▶ **Brief**
Lines with the word "Switch" in them are the ones to copy from the records.

▶ **Data items**

+ + + + +

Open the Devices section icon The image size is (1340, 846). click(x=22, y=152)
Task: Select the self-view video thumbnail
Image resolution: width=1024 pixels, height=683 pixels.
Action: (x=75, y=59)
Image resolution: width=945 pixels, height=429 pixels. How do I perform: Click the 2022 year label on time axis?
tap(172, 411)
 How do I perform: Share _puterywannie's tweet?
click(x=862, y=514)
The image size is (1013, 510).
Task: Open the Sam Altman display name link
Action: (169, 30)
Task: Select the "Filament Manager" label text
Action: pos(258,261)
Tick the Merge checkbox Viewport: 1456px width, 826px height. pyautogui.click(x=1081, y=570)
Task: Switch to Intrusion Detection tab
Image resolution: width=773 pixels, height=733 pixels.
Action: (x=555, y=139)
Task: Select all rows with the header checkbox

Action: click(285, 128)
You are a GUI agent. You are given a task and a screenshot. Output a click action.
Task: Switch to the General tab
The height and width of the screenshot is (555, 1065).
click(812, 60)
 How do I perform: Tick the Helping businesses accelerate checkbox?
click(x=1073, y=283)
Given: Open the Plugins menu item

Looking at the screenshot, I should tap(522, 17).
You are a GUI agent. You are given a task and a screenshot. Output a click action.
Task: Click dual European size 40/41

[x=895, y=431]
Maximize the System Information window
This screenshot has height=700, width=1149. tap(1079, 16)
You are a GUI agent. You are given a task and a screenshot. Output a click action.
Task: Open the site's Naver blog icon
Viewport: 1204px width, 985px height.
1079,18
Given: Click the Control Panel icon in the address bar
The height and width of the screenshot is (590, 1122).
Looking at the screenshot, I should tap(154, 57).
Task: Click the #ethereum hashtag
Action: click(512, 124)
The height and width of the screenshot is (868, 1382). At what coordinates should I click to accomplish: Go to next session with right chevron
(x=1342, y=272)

+ + + + +

▶ **Output of the task**
Task: Switch to Intrusion Detection tab
Task: Switch to the General tab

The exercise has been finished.